O diplomata, que pediu para não ser identificado, disse que o assessor especial da Presidência para assuntos internacionais, Marco Aurélio Garcia, e o ministro da Secretaria de Assuntos Estratégicos, Samuel Pinheiro Guimarães, foram informados sobre a sinalização indiana. Procurados pela reportagem, não foram encontrados.

Na eleição de 2007, Tharoor começou a disputa como favorito, mas o apoio a Ban foi maior. Mais tarde, veículos de imprensa europeus informaram que os Estados Unidos – durante o governo de George W.Bush – vetaram o indiano para evitar rusgas com o rival Paquistão e por preferirem um diplomata mais discreto, como sul-coreano. A China, que tem tensões fronteiriças com a Índia, se absteve.

O secretário-geral é indicado pela Assembleia-Geral depois de recomendação do Conselho de Segurança, formado por cinco membros permanentes: EUA, Grã-Bretanha, França, China e Rússia. As reuniões do grupo para discutir a indicação são secretas e somam também seus nove membros rotativos.

Para dar apoio ou retirá-lo, os países dão votos de “estímulo” ou de desencorajamento” no conselho. O nome só pode ser aprovado se todos os membros permanentes não impedirem e pelo menos quatro outros derem suporte.

Para o diplomata, Tharoor ainda poderia se candidatar mais adiante – apesar de ter deixado a ONU depois da derrota – porque ainda é muito jovem: tem apenas 44 anos de idade. O último latino-americano a ocupar o cargo foi o peruano Javier Pérez de Cuellar, entre 1982 e 1991.

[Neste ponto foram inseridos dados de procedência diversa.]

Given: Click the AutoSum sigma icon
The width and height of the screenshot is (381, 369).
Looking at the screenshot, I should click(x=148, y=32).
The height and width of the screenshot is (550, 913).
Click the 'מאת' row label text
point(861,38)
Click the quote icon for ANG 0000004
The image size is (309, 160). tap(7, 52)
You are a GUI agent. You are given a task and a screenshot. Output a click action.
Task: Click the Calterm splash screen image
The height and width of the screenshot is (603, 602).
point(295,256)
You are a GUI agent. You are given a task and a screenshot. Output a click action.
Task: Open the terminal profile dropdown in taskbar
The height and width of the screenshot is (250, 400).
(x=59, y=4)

Os membros permanentes do Conselho de Segurança evitam indicar candidatos a secretário-geral para não concentrar poder. O Brasil, assim como a Índia, pleiteiam a ampliação do grupo, formado no contexto da Segunda Guerra Mundial. África do Sul, Alemanha, Japão e Austrália também fazem pressão diplomática para entrar no clube.

Recusa ou falta de apoio? Depois de o nome de Lula ser lançado pelo presidente francês, Nicolas Sarkozy, em uma reunião do G20, o governo brasileiro rejeitou as especulações. À mídia europeia, diplomatas das Nações Unidas disseram que o brasileiro correria risco de veto dos EUA e da Grã-Bretanha por sua aproximação com o Irã.

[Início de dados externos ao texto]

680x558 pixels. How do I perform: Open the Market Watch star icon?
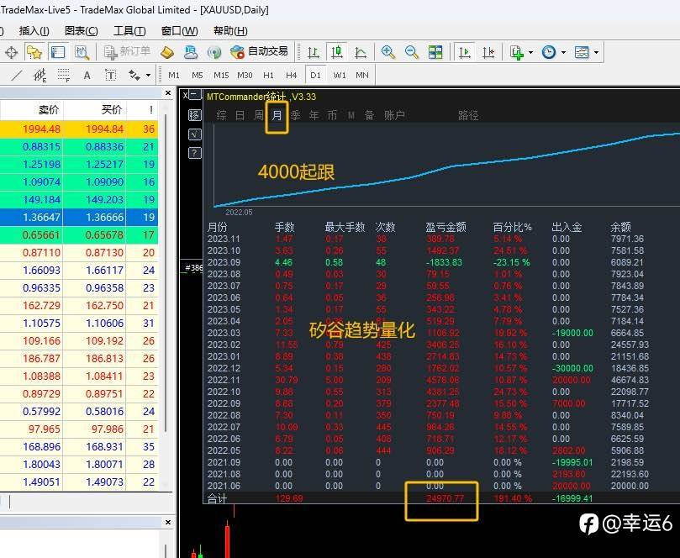pyautogui.click(x=34, y=52)
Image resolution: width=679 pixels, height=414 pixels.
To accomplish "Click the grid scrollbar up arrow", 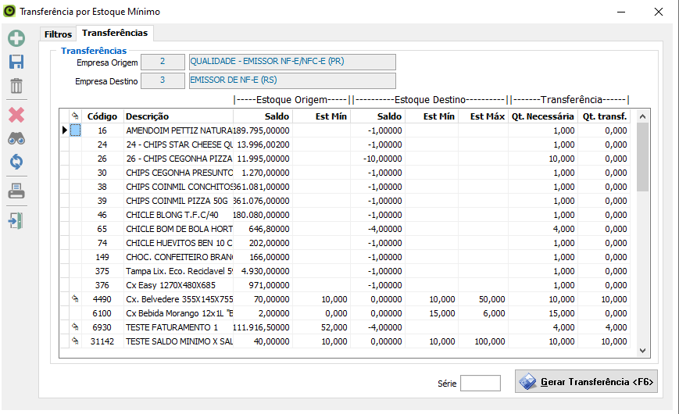I will pos(642,116).
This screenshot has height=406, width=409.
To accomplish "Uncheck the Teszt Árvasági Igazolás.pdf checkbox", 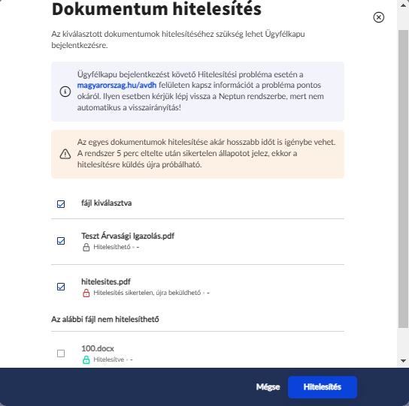I will tap(61, 241).
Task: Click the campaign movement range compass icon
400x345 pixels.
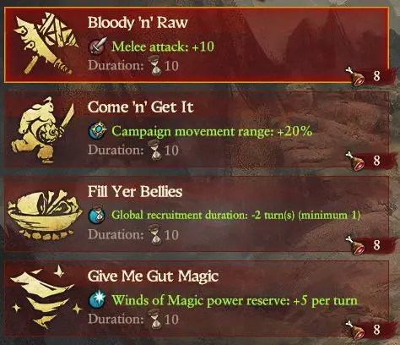Action: click(98, 131)
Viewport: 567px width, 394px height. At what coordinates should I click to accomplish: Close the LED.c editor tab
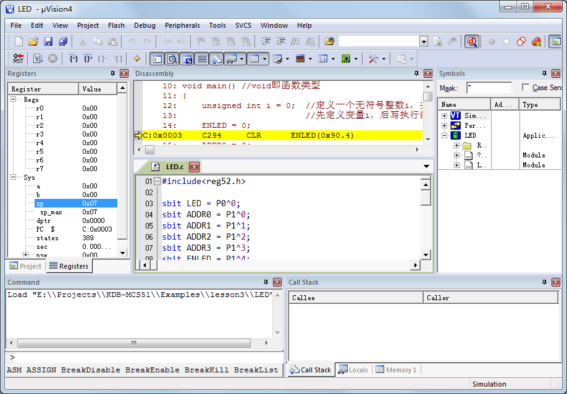[x=194, y=167]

Em maio, em retribuição à visita do presidente iraniano, Mahmoud Ahmadinejad, Lula visitará o país – que faz parte do Sul da Ásia – apesar das tensões internacionais por conta dos riscos de o regime teocrático buscar enriquecimento de urânio. Potências ocidentais dizem o objetivo disso é obter armas atômicas, o que Teerã rejeita.

Apesar do reconhecimento internacional por sua defesa dos países emergentes, em especial africanos, asiáticos e latino-americanos, Lula recebeu críticas internacionalmente por declarações sobre regimes quase tão controversos quanto o do Irã, como a Venezuela sob o presidente Hugo Chávez e Cuba, dos irmãos Fidel e Raúl Castro.

Antes de morrer em um atentado terrorista no Iraque em 2003, o diplomata Sérgio Viera de Mello, Alto Comissário das Nações Unidas para os Direitos Humanos, era cotado como favorito a suceder o ex-secretário-geral Kofi Annan.